▶ What you are asked to do: Return only the lines from the top of the material through the line marked by "台南家庭所得穩健成長 南市府：自有住宅率... (73, 704)", unaltered.

▶ Supplied information:
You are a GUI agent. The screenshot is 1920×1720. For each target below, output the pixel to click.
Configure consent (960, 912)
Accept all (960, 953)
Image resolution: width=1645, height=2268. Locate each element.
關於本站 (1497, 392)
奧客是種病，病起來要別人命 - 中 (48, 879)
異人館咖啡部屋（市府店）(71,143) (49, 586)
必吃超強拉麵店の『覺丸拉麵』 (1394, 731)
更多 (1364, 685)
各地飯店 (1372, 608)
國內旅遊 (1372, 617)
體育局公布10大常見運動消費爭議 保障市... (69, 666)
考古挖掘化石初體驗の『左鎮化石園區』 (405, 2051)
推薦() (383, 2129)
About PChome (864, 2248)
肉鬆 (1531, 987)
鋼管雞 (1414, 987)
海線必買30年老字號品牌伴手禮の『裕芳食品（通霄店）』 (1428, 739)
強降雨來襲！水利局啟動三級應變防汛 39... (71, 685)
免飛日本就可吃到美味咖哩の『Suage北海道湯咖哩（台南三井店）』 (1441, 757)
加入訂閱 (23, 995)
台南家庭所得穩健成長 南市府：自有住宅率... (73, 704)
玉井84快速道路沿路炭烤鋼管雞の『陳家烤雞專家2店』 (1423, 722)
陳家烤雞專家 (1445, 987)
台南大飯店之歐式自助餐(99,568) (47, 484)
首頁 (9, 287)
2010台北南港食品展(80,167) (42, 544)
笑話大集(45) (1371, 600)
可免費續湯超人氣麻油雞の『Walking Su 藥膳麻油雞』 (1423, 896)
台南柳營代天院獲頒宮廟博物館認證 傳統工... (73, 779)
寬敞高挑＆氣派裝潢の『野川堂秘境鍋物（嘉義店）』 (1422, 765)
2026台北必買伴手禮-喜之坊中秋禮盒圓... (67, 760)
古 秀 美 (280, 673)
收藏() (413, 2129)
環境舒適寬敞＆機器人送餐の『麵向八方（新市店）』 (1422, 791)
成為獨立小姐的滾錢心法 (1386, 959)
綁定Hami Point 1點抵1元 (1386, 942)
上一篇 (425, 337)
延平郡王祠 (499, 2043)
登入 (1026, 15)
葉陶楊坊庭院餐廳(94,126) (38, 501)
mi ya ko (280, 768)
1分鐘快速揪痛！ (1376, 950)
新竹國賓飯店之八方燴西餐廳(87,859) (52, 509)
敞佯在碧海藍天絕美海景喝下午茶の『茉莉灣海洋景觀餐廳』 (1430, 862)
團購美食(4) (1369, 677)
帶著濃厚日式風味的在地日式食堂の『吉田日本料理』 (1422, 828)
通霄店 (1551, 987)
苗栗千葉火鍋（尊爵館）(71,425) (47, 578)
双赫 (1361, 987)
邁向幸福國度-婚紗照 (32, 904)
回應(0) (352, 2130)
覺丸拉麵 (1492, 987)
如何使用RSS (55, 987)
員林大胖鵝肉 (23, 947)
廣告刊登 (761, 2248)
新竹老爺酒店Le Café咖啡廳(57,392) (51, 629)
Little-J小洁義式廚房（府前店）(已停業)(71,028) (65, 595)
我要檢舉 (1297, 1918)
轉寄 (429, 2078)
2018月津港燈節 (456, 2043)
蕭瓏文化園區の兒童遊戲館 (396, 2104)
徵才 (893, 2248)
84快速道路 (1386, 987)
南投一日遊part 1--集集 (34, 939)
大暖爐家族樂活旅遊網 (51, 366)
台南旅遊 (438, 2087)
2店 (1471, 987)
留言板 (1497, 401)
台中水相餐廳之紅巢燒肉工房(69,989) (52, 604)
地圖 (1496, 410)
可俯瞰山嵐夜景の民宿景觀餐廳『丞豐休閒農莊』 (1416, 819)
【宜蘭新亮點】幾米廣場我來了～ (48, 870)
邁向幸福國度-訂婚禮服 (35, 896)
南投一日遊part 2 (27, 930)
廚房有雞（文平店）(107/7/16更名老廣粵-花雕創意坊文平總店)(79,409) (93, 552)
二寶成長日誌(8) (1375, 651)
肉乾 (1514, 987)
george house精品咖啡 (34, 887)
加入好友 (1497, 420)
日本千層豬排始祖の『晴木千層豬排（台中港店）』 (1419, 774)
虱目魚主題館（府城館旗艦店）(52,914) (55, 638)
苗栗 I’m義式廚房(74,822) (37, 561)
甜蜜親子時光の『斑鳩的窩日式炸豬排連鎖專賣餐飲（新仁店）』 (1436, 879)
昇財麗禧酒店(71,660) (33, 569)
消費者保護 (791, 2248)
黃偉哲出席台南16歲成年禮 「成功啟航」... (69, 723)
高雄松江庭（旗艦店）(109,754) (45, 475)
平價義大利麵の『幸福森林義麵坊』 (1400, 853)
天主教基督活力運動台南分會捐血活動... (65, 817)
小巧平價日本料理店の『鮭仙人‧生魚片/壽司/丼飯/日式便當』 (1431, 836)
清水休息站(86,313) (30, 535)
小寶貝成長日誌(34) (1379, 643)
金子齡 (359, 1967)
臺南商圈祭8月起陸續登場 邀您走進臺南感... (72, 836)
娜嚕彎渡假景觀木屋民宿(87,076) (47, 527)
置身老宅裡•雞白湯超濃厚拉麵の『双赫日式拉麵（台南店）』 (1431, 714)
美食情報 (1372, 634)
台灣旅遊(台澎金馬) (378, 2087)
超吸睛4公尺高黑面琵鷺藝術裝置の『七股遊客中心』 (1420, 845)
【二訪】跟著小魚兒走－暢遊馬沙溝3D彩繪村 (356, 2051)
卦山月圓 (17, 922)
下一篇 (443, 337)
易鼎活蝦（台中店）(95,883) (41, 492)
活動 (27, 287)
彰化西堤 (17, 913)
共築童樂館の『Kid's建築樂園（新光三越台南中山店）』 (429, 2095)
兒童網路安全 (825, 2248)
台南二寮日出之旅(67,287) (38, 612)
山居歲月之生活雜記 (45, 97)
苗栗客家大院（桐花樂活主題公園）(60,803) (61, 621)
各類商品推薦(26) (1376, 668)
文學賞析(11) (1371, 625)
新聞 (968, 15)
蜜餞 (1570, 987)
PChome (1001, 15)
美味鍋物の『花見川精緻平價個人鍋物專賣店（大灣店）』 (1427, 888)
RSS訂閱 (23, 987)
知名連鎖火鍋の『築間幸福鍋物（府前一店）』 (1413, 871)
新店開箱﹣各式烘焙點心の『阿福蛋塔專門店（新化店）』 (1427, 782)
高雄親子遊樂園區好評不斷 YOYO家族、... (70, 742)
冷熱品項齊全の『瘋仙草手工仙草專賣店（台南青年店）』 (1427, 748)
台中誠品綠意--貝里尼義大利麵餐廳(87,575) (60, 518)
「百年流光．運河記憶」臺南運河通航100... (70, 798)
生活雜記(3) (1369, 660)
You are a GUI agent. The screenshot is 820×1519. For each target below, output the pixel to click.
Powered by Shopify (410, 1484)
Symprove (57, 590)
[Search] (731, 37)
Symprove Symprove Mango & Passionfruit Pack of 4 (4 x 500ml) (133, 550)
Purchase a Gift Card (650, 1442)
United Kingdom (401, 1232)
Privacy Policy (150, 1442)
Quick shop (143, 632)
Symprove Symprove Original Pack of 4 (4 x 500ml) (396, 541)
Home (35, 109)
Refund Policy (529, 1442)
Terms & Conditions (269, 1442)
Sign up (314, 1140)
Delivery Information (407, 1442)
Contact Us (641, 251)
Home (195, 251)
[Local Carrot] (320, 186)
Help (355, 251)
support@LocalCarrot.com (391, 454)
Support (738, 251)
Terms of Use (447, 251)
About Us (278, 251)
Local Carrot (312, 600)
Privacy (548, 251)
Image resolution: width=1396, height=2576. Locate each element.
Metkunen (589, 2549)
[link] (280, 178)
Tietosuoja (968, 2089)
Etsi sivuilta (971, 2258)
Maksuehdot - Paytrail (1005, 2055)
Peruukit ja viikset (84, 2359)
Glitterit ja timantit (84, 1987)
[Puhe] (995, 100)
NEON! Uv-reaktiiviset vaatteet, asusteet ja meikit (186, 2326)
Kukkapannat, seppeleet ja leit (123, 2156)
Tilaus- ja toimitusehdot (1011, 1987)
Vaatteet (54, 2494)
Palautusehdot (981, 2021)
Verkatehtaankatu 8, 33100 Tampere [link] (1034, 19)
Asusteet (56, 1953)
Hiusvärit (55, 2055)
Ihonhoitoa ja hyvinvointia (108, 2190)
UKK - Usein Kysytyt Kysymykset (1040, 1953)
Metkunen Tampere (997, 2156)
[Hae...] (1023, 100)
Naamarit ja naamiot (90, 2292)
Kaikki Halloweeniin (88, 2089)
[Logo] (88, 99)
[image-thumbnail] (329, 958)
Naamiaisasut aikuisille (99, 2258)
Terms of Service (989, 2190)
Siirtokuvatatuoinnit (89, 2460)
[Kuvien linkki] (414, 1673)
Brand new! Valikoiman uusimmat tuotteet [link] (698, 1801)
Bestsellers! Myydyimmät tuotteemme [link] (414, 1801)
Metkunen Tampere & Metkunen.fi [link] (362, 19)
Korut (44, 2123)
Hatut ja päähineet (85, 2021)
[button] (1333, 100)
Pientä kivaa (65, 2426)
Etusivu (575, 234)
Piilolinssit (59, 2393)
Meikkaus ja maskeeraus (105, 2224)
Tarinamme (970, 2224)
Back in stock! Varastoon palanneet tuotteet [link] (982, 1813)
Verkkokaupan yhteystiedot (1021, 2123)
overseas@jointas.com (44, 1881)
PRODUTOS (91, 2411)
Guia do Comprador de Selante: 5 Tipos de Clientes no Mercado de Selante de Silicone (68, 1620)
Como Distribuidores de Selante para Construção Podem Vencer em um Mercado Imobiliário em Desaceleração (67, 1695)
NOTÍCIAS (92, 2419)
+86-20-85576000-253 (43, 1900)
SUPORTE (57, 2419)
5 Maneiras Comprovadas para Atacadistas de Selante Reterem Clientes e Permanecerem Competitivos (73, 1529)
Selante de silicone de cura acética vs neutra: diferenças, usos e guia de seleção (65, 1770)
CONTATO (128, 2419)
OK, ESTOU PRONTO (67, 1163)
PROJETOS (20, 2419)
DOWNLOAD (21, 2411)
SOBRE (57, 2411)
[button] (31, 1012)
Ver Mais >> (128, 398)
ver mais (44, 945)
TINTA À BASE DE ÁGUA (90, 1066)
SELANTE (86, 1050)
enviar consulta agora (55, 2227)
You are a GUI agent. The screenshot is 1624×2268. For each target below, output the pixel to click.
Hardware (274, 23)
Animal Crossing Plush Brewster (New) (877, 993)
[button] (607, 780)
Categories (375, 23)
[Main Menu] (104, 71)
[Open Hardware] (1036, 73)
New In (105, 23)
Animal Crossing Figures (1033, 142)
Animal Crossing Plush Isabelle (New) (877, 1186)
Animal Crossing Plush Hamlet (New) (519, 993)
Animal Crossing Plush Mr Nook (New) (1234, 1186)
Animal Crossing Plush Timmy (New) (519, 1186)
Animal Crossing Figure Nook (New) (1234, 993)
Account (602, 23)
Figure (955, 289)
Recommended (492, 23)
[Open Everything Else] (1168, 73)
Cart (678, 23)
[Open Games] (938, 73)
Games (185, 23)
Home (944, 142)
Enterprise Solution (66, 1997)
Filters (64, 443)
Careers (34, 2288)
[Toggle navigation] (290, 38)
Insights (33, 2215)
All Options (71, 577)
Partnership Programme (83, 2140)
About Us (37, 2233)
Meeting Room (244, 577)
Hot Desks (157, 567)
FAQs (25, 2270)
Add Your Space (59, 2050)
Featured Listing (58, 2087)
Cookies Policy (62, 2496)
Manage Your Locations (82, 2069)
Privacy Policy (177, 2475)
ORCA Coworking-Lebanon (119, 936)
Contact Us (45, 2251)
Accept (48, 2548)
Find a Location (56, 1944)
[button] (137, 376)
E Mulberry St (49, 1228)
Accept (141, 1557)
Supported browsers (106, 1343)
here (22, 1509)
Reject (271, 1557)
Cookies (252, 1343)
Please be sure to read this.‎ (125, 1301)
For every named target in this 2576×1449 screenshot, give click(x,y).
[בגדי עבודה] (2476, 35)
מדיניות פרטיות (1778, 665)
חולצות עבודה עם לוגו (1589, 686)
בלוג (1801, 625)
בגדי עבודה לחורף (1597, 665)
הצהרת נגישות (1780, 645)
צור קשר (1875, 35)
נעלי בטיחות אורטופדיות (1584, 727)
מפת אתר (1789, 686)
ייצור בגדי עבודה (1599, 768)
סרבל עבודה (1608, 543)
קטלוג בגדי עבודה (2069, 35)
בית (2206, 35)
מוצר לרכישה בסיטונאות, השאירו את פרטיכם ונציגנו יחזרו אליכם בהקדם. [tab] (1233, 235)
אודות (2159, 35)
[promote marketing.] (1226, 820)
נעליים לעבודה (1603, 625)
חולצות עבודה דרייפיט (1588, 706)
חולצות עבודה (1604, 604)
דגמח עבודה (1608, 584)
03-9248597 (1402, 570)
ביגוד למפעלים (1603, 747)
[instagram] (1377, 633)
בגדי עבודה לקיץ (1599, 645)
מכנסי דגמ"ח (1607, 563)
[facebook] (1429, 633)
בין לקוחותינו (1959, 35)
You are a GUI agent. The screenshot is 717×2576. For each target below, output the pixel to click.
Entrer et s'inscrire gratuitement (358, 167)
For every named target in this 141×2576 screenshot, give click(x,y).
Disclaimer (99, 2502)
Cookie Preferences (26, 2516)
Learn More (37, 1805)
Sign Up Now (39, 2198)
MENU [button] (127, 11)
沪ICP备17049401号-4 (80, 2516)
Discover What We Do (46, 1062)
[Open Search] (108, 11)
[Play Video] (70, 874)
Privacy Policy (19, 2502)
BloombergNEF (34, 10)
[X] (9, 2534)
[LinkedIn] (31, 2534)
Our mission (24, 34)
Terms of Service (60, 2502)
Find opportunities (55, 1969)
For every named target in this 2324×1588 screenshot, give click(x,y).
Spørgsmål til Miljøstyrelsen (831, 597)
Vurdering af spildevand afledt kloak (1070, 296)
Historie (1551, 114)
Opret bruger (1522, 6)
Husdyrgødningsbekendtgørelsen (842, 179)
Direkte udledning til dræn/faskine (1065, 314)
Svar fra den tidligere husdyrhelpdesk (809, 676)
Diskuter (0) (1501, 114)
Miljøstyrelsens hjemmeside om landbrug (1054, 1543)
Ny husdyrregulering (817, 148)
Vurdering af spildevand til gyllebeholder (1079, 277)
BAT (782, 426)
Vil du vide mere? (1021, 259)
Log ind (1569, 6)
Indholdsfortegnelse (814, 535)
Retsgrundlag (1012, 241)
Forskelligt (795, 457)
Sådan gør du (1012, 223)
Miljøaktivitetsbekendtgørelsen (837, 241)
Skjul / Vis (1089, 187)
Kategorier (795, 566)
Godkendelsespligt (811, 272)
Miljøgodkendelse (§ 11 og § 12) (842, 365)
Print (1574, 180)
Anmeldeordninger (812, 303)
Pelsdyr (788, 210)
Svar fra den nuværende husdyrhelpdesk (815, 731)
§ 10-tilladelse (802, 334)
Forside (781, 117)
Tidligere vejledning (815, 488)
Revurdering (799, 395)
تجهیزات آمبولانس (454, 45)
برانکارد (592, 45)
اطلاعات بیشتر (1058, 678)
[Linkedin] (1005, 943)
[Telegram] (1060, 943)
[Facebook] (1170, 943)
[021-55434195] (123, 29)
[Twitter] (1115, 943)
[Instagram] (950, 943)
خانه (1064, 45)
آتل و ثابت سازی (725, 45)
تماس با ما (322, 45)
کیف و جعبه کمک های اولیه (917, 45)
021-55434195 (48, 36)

▶ Written response:
You are a GUI agent. The screenshot is 1920×1720. For each target below, output the pixel to click.
Configure consent (960, 912)
Accept all (960, 953)
Image resolution: width=1645, height=2268. Locate each element.
關於本站 (1497, 392)
奧客是種病，病起來要別人命 - 中 (48, 879)
異人館咖啡部屋（市府店）(71,143) (49, 586)
必吃超強拉麵店の『覺丸拉麵』 (1394, 731)
更多 (1364, 685)
各地飯店 (1372, 608)
國內旅遊 (1372, 617)
體育局公布10大常見運動消費爭議 保障市... (69, 666)
考古挖掘化石初體驗の『左鎮化石園區』 (405, 2051)
推薦() (383, 2129)
About PChome (864, 2248)
肉鬆 (1531, 987)
鋼管雞 (1414, 987)
海線必買30年老字號品牌伴手禮の『裕芳食品（通霄店）』 (1428, 739)
強降雨來襲！水利局啟動三級應變防汛 39... (71, 685)
免飛日本就可吃到美味咖哩の『Suage北海道湯咖哩（台南三井店）』 (1441, 757)
加入訂閱 (23, 995)
台南家庭所得穩健成長 南市府：自有住宅率... (73, 704)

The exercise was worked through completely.